# WRITTEN INSTRUCTION 1
Return the passage of the pandas index discussion from "jbrockmendel · 2018-04-11T19:36:52Z" to "having cached it?", copied word for word.
# WRITTEN INSTRUCTION 2
Resume the pandas discussion about index classes and extension arrays, starting right after its last sentence.

# TEXT TO READ
= = = =
TomAugspurger · 2018-03-30T11:25:03Z

we also actually have different array representions that won't go away (the extension array, underlying codes, coerced to numpy array in some way, ..),

@jreback, @jbrockmendel do you have thoughts on this? NumericIndex is still going to compose an ndarray as the ._data attribute. Shouldn't our extension index classes do the same, but with an EA? I think declaring that ._data is a Union[ndarray, ExtensionArray] makes sense.

jbrockmendel · 2018-03-30T16:59:51Z

is still going to compose an ndarray as the ._data attribute. Shouldn't our extension index classes do the same

Assuming we are going with the Index-subclasses-EA approach, then yes. That said two preferences on naming conventions:

Block.values should also be brought into alignment with whatever name is chosen for this.
It would be really nice if all references to BlockManager could be found by grepping for \._data.

TomAugspurger · 2018-03-30T17:09:32Z

Assuming we are going with the Index-subclasses-EA approach, then yes

I don't follow. Doesn't the fact that Int64Index composing an ndarray as ._values argue for CategoricalIndex composing a Categorical as ._values?

jorisvandenbossche · 2018-03-30T18:08:30Z

Assuming we are going with the Index-subclasses-EA approach, then yes

Tom's question was rather about not assuming this.

jbrockmendel · 2018-03-30T18:58:16Z

I don't follow. Doesn't the fact that Int64Index composing an ndarray as ._values argue for CategoricalIndex composing a Categorical as ._values?

Tom's question was rather about not assuming this.

My answer then has to be a convex combination of "I don't have an opinion" and "I don't have an informed opinion."

jbrockmendel · 2018-04-11T16:52:56Z

Should this issue have a ExtensionArray label?

jbrockmendel · 2018-04-11T16:56:02Z

New thought on inheritance vs composition: there are cache_readonly attributes on Index subclasses that would need to be propertys on mutable Array classes. With inheritance we can just override the relevant properties on the subclass; getting the same affect with composition is less obvious.

TomAugspurger · 2018-04-11T18:43:24Z

With inheritance we can just override the relevant properties on the subclass; getting the same affect with composition is less obvious.

FWIW, https://github.com/pandas-dev/pandas/pull/20611/files didn't require any changes to the read only attributes (e.g. _hasnans). It's using the same code as before.

jbrockmendel · 2018-04-11T19:36:52Z

I don't know the IntervalIndex code that well, but it looks like is_non_overlapping_monotonic is a cache_readonly on the Index and a property on the Array. AFAICT the Array class never actually uses that attribute. To make the analogy hold, I think we need to imagine a hypothetical in which a bunch of IntervalArray methods access is_non_overlapping_monotonic.

jorisvandenbossche · 2018-04-12T07:53:33Z

To make the analogy hold, I think we need to imagine a hypothetical in which a bunch of IntervalArray methods access is_non_overlapping_monotonic.

Can you explain this further? What is the problem with the Array class using it for the Index having cached it?

The Index caching such properties of the underlying values is in principle somewhat brittle in case somebody changes the underlying values of the Index in place; but, users are not 'supposed' to do that, and you can currently already break some of the cached properties of Index in a similar way.
= = = =
# INFORMATION SUPPLIED
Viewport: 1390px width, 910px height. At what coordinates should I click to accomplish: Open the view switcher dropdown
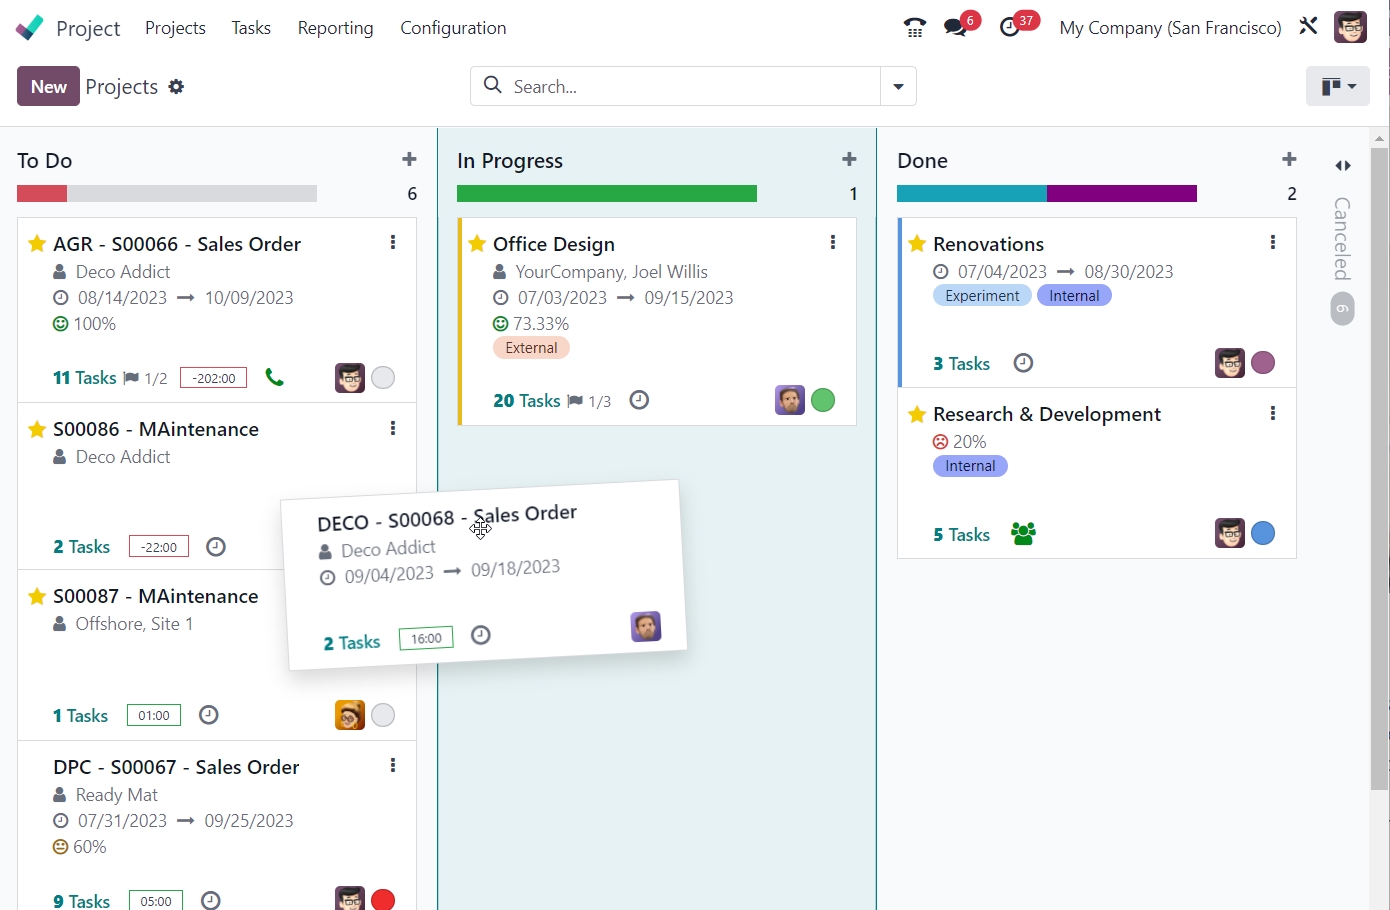click(x=1338, y=86)
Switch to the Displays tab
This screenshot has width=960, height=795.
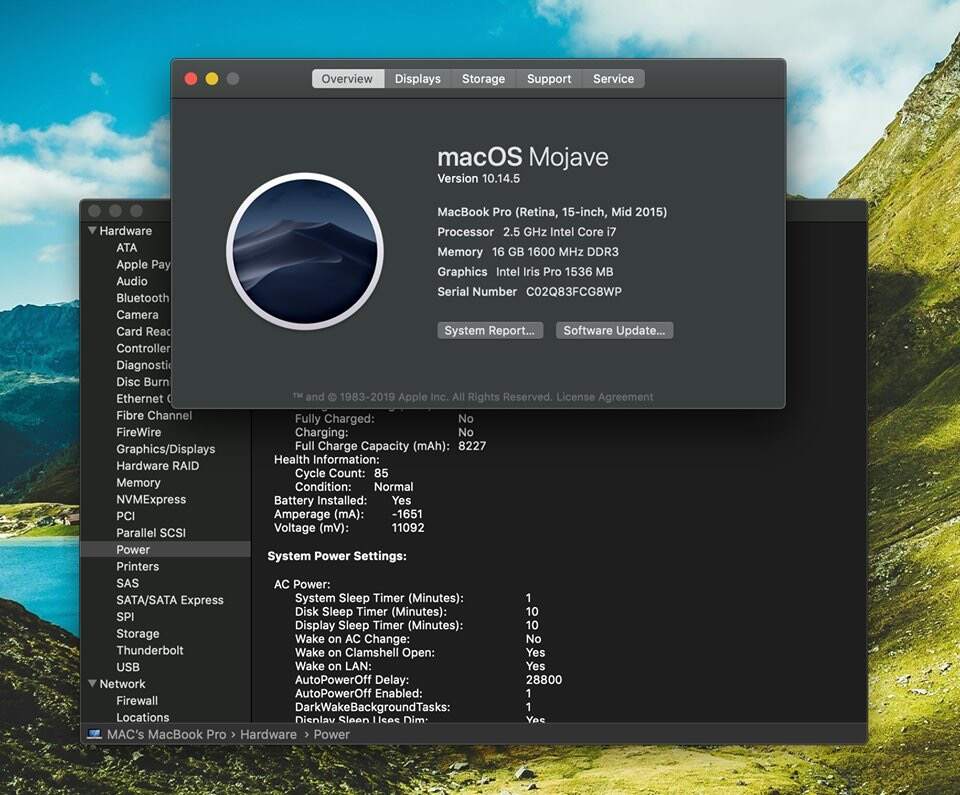pyautogui.click(x=417, y=79)
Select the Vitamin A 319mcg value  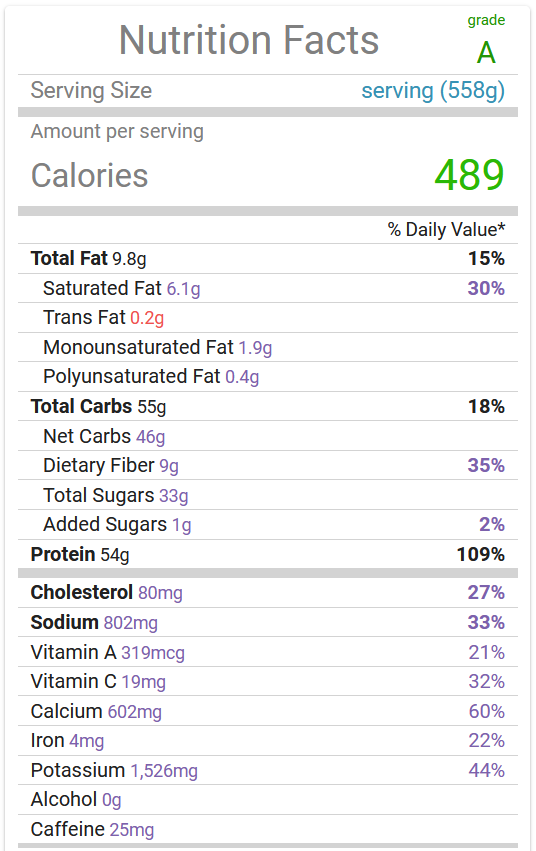(153, 652)
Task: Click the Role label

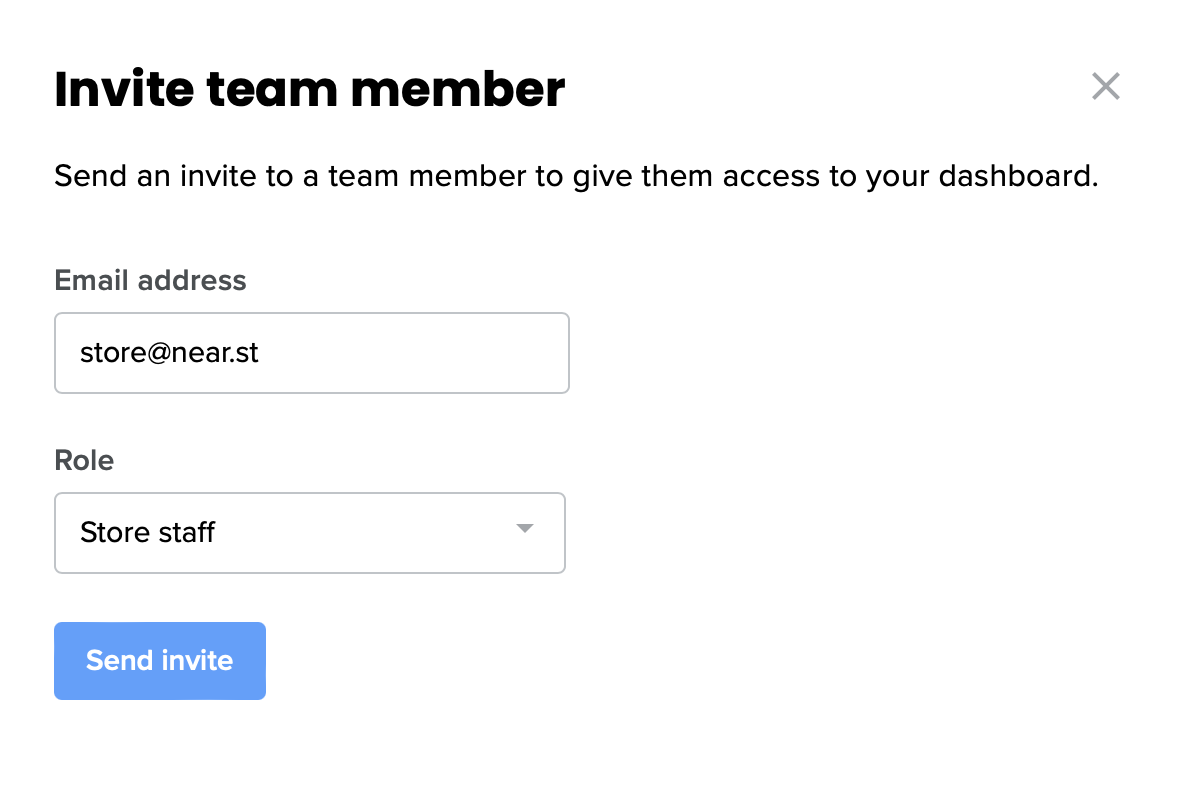Action: [x=84, y=460]

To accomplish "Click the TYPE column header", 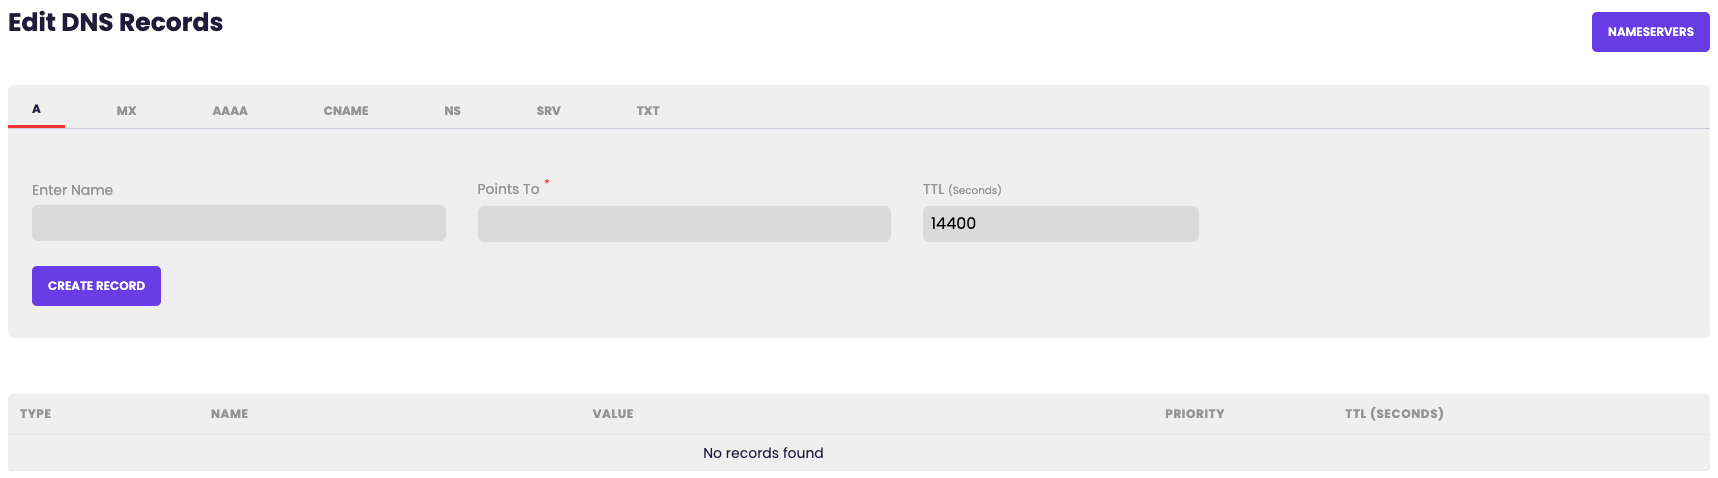I will coord(36,414).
= = = =
# ANSWER 1
jbrockmendel · 2018-04-11T19:36:52Z

I don't know the IntervalIndex code that well, but it looks like is_non_overlapping_monotonic is a cache_readonly on the Index and a property on the Array. AFAICT the Array class never actually uses that attribute. To make the analogy hold, I think we need to imagine a hypothetical in which a bunch of IntervalArray methods access is_non_overlapping_monotonic.

jorisvandenbossche · 2018-04-12T07:53:33Z

To make the analogy hold, I think we need to imagine a hypothetical in which a bunch of IntervalArray methods access is_non_overlapping_monotonic.

Can you explain this further? What is the problem with the Array class using it for the Index having cached it?

# ANSWER 2
Further, if we want, we can actually also think about caching expensive properties on Arrays as well, if we want. We just need to make sure to clear the cache once its underlying values (left, right, closed in case of Interval) are changed.

jorisvandenbossche · 2018-04-12T16:09:00Z

@jreback @TomAugspurger to come back to our discussion on hangout

As I understand it now (Jeff, correct me if I am wrong), one of the main arguments you make is:

Index needs to be an ExtensionArray (= adhere to the "ExtensionArray interface", not necessarily by subclassing it), to ensure:
a) we have a guaranteed consistency in the public methods (like the IndexOpsMixin for Series/Index guarantees that a subset of their methods are consistent)
b) to avoid internally special casing between Index and Arrays

I agree that those two points are important to have, but I think the main discussion is how to achieve this. IMO it is not needed for Index to be an ExtensionArray to have those points.

But let's use some very concrete examples to discuss this, so using some methods that are currently part of the ExtensionArray interface

Factorization: we have a ExtensionArray._values_for_factorize as a way to implement array-specific factorization (eg for Categorical this are the codes), so that pd.factorize(array) works correctly (to be correct, pd.factorize only needs to EA.factorize() method, but the interface also provides the other methods to implement them).
And of course, it would be nice that pd.factorize(index[EA]) works consistently and without special casing. I think this is already the case, without the need that Index itself has this _values_for_factorize method.

The factorize implementation does this:

pandas/pandas/core/algorithms.py

Lines 606 to 611 in 2794474

    
           if is_extension_array_dtype(values): 
        
               values = getattr(values, '_values', values) 
        
               labels, uniques = values.factorize(na_sentinel=na_sentinel) 
        
               dtype = original.dtype 
        
           else: 
        
               values, dtype, _ = _ensure_data(values)

So basically it checks for extension dtypes, in that case gets the extension array, and calls its own factorize method. In the other case, it is converted to a numpy array and uses the corresponding hashtable.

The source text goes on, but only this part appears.